Aż 40% rodziców dzieli się w internecie zdjęciami i filmami, na których są dzieci. Jak podaje Ministerstwo Cyfryzacji: każdego roku wrzucamy do sieci średnio 72 zdjęcia i 24 filmy ze swoimi pociechami. Większość z nas myśli, że widzą je tylko nasi znajomi. A jak jest naprawdę?
Policja w Ostrzeszowie ostrzega i przypomina – uważajmy na to, jakie treści publikujemy w naszych social mediach. I chodzi tu głównie o wizerunek naszych dzieci, szczególnie gdzieś na plaży, w stroju kąpielowym.

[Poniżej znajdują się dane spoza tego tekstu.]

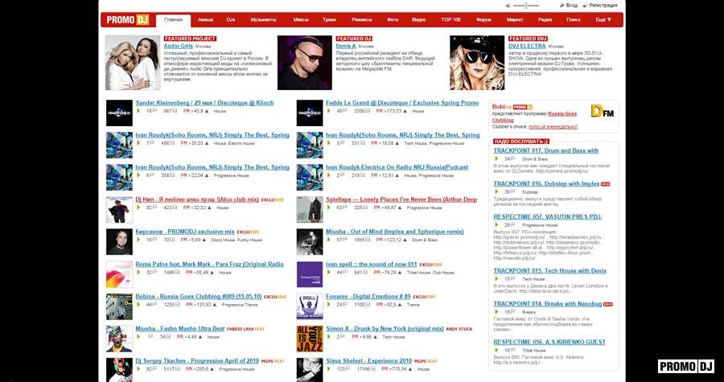Play the Sander Kleinenberg Discoteque mix
Screen dimensions: 724x382
click(x=138, y=111)
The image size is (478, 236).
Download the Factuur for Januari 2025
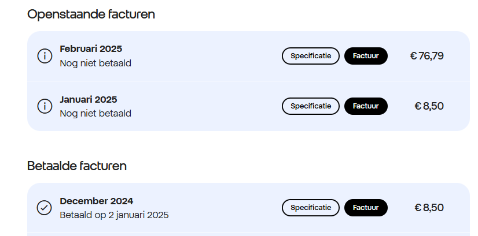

Takie zdjęcie może zostać w każdej chwili pobrane, skopiowane, przerobione i co najważniejsze - udostępnione, niekoniecznie w miejscach, w których chcielibyśmy by się znalazło.
Social media to często teren poszukiwań dla pedofilów, którzy pobierają z nich zdjęcia dzieci i handlują nimi na zamkniętych forach internetowych. Dlatego – przed wrzuceniem zdjęcia – zastanówmy się, czy na pewno warto to zrobić.
Wrzucenie kilku ogólnych informacji i paru zdjęć nie musi od razu zakończyć się tragedią. Zanim jedank to zrobimy, pomyślmy i przemyślmy, czym chcemy ‘’podzielić’’ się z innymi.